Oireachtas Joint and Select Committees
Thursday, 4 November 2021
Joint Oireachtas Committee on Disability Matters
Aligning Disability Services with the UN Convention on the Rights of Persons with Disabilities: Discussion (Resumed)
Mr. Tom McLoughlin:
I will come in briefly on the issue of the transition. One aspect of the transition is that the person is going from a structured system to what is pretty much a totally unstructured set-up. I refer to the comments of Ms Mullan. I am not commenting on applied behaviour analysis, ABA, etc., but there are a lot of red herrings or magic mushrooms out there. By and large, parents cannot be expected to sift through that. When it comes to the transition from education to adult services, there are two aspects. The first is who is doing it. The second is the fact that there is a reinventing of the wheel trying to figure out what the needs of the person are in an adult world when those needs are already well known from an educational point of view.

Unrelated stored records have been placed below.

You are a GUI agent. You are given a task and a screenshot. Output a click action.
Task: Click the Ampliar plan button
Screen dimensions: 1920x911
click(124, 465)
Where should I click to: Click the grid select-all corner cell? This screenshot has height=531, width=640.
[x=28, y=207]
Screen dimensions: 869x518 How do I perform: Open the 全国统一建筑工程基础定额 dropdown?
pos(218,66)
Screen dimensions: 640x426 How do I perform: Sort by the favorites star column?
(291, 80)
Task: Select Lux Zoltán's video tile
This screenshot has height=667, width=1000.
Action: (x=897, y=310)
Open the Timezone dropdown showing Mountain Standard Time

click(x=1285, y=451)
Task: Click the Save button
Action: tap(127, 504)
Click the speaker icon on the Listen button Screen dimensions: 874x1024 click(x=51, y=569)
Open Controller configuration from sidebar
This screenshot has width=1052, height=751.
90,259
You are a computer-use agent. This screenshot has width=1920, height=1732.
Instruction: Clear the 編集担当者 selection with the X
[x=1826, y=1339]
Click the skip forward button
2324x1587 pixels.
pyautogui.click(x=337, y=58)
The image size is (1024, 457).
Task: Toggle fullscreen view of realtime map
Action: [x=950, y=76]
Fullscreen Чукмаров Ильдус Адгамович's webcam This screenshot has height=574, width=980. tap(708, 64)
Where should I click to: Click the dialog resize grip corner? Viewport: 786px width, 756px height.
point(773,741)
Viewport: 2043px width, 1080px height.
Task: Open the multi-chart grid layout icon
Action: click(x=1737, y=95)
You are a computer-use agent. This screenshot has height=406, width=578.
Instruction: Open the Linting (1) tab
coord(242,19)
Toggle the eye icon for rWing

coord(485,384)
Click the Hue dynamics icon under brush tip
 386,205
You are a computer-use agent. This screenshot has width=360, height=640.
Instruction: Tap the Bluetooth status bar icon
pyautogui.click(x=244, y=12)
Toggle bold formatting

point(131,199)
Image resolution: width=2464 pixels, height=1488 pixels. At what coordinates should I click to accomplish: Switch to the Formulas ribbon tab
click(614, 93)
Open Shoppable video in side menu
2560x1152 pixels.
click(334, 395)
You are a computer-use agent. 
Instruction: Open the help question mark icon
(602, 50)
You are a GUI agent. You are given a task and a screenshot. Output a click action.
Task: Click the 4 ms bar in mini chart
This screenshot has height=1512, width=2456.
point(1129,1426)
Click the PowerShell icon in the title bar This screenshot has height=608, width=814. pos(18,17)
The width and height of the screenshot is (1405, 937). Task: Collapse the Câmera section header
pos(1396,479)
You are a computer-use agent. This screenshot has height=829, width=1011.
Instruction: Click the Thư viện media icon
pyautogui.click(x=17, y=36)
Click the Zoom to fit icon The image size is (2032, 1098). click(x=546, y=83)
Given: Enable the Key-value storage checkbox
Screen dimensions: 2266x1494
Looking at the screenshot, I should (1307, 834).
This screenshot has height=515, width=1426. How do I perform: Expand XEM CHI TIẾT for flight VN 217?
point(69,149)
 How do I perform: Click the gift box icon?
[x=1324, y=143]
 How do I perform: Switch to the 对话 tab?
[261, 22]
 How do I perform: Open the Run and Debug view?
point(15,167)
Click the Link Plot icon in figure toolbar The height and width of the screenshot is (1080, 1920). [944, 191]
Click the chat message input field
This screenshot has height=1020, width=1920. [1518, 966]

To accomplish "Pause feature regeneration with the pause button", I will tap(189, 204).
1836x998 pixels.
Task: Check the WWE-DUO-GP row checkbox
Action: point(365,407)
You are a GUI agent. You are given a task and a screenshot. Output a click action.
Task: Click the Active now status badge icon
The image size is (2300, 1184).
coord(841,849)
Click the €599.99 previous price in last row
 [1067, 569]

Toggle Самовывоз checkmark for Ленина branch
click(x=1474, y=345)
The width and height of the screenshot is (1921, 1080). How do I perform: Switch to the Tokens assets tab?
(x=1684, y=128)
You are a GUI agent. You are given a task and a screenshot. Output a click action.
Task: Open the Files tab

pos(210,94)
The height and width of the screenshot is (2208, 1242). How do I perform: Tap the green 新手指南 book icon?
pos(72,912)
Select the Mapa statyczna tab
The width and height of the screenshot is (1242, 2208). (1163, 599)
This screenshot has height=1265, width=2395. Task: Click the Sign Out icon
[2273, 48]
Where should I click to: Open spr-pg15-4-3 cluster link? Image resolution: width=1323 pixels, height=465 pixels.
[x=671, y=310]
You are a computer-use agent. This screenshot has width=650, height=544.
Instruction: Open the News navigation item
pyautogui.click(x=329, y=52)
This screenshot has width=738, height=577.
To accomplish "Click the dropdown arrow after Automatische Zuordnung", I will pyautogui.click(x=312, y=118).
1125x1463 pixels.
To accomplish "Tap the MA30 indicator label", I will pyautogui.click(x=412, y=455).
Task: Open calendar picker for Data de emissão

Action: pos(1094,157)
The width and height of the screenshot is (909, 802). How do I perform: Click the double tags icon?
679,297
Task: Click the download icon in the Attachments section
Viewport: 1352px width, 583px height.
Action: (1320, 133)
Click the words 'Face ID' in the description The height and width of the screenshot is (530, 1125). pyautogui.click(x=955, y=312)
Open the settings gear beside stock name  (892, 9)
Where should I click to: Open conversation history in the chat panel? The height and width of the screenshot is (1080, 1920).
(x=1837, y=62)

The bigger difficulty is simply that, by and large, the adult services are a mirage. It is a case of the emperor having no clothes. There is nothing out there. I think Mr. Doyle referenced disability managers. We had an excellent disability manager. The guy should have been awarded numerous medals, given the number of cases he had to try to manage. He had to take people a year before they left school and try to sift through endless unclear placements on the other side. There are fundamental problems with what is available and the transition process itself is fundamentally flawed. It is almost a case of having to tear it up and start it again.
I acknowledge the need for rights-based legislation but I urge caution in that regard. The process of having to go through legislation or a legal case is an indication that the system has failed. By the time there is a hearing and the case is processed, etc., endless years will have passed and it will have exhausted the parents and distracted people from the core issue. We should not have to engage lawyers for everything we do in life. It is incredible that we still need rights-based legislation but we probably do because the State is a little reticent to step up to the plate. There is significant goodwill but the bigger issue is that the hard yards and the hard work of putting something in place have not been done. We have been doing this for more than 12 years and still struggle with the incoherent multiplicity of services, so, of course, parents starting when their children are aged between 15 and 18 will struggle. It is incoherent. If that incoherence is recognised upfront, that may signal progression. Looking for something that is not there is quite an exhausting process as well.